Now let's search the buildings features by specifying the collection we want to use.
vatican_gdf = ds.search(collections=['buildings-vatican'], limit=None) vatican_gdf.shape
Setting limit=None
will return all the results in the collection. Be careful with this option as
it can return too many features for very large datasets. You can also specify an integer to limit
the number of search results returned. In this case we get back all 91 buildings in Vatican City.
Now we can take a look at the first few rows of the GeoDataFrame and review the columns and data types in the dataset:
Notice here that we have several properties associated with the geometry such as geometry_area,
geometry_length, and geometry_num_vertices. These are the properties that were calculated by Boson
when we created the dataset and set the return_geometry_properties
parameter to True
. These
properties can be useful for quickly sorting and filtering features based on the size and shape of
their geometries. Let's take a look at how we can use these properties to filter the dataset.
from geodesic import cql
feats = ds.search(
limit=100,
collections=['buildings-vatican'],
filter=cql.CQLFilter.logical_and(
cql.CQLFilter.lte('geometry_area', 7.0e-8),
cql.CQLFilter.gte('geometry_area', 7.0e-9)
)
)
feats
Here we are searching for buildings whose geometry area falls within a specific range. This should return 40 results.

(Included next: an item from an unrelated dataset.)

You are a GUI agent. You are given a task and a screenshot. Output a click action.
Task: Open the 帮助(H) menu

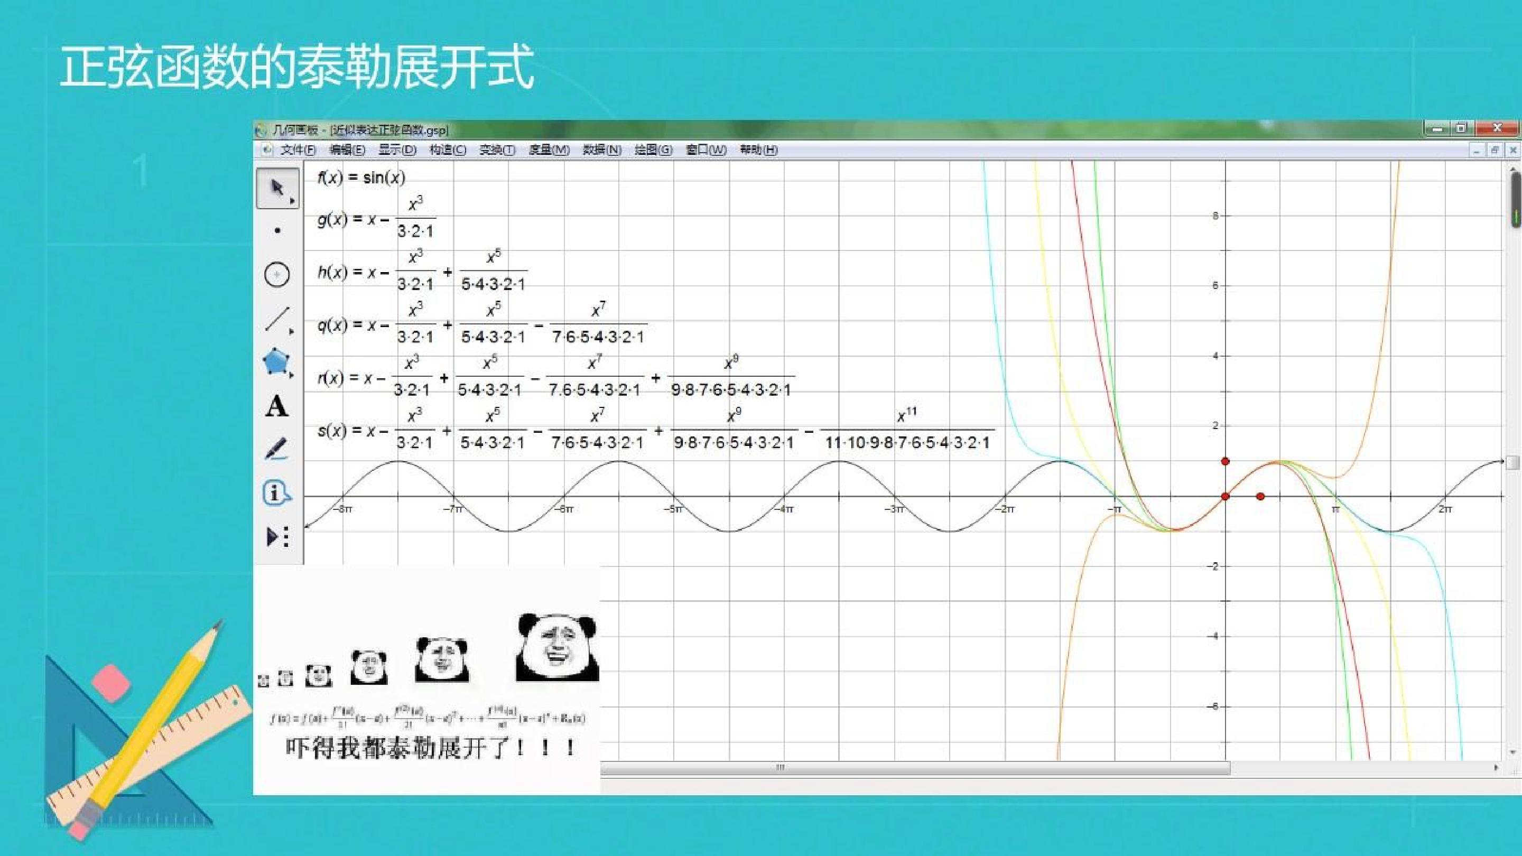[x=759, y=149]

Finally, if you have installed the relevant dependencies, you can use the geodesic mapping utilities to visualize these features on a map using the following lines:
from geodesic import mapping
m = mapping.Map(center=[41.90349079682062, 12.456040222546683], zoom=15)
m.add_feature_collection('Vatican City', feats)
m
We have set the center and zoom level here to focus on Vatican City. If you dont set these you can always navigate the map to the correct area. This should display a map with our 40 filtered buildings.